Europeans on Turf Course: So Far, So Good

European jockeys and trainers who ventured onto the turf course at Monmouth Park the morning of Oct. 26 were surprised at its resilience.

European jockeys and trainers who ventured onto the turf course at Monmouth Park the morning of Oct. 26 were surprised at its resilience. The lack of rain overnight, despite a two-day drenching, allowed the course to recover to good from yielding.

However, with rain expected Friday and Saturday, the ground could be soft by post time for Saturday’s Breeders’ Cup World Championships.

Jeremy Noseda, trainer of Strike the Deal, who is entered in the Oct. 26 Breeders’ Cup Juvenile Turf, is hoping the rain will not alter the good going because he believes soft ground would ruin his 2-year-old’s chances.

Aidan O’Brien reported the going as good after he rode a pony on the turf course to supervise his raiding party of five, all of which went out Oct. 26 for the first time after clearing quarantine.

Excellent Art (grade I NetJets Breeders’ Cup Mile), Dylan Thomas (grade I John Deere Breeders’ Cup Turf), All My Loving (grade I Emirates Airline Filly & Mare Turf), and Achill Island (Juvenile Turf) did a circuit of the turf course at a gentle pace.

George Washington, who came out slightly later on to enable Pat Lillis, who was on Dylan Thomas, to switch mounts, exercised on the muddy dirt course on which he will run in the $5 million Breeders’ Cup Classic - Powered by Dodge (gr. I) with Mick Kinane up.

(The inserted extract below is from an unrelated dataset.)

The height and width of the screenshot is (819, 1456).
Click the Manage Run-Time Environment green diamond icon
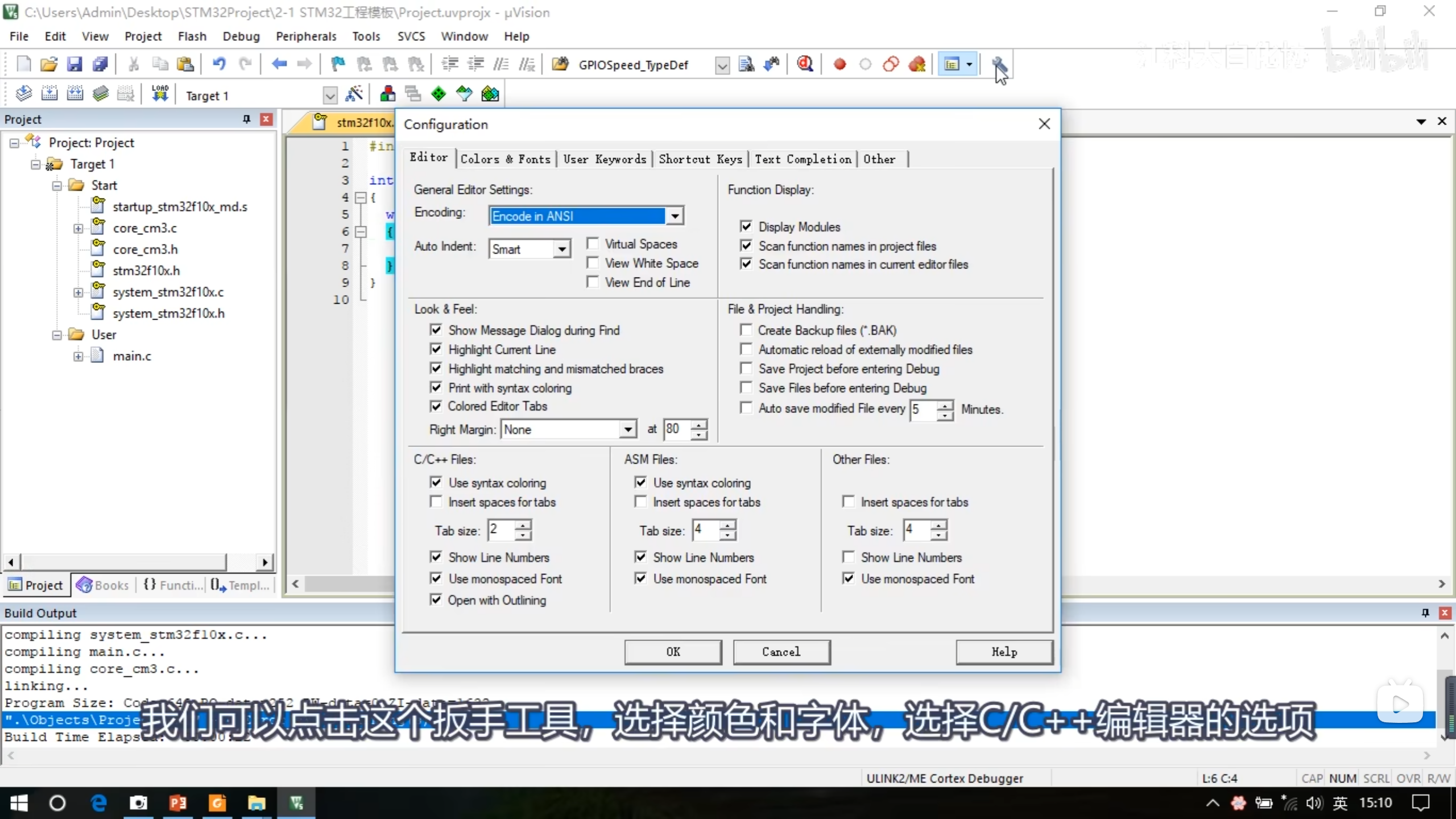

“It is good ground,” O’Brien said. “It is really like Ascot (which installed a new turf straight course two years ago); it drains very quick. It has taken the rain we have had very well, and it will take more rain very well. The course is a credit to Monmouth Park. It is some ground after so much rain. It is like a carpet out there.

“Dylan is a long, low mover, and soft ground is a disadvantage to him. We were lucky to overcome soft ground in the Arc, but everyone knows he is best on concrete. It is better than Longchamp at the moment.

“George just cantered on the dirt. He wasn’t doing much, just getting a feel of it. Pat Lillis was happy. He is an exceptional horse and very fit. He is the exciting one because who knows what is going to happen. Anything can happen with George. Arriving this close to race, you can do more harm than good by exercising too much.”

Kinane said the turf course had dried a bit from Oct. 25 and described the going as good after partnering with John Oxx’s Timarwa, who runs in the Filly & Mare Turf, in a canter.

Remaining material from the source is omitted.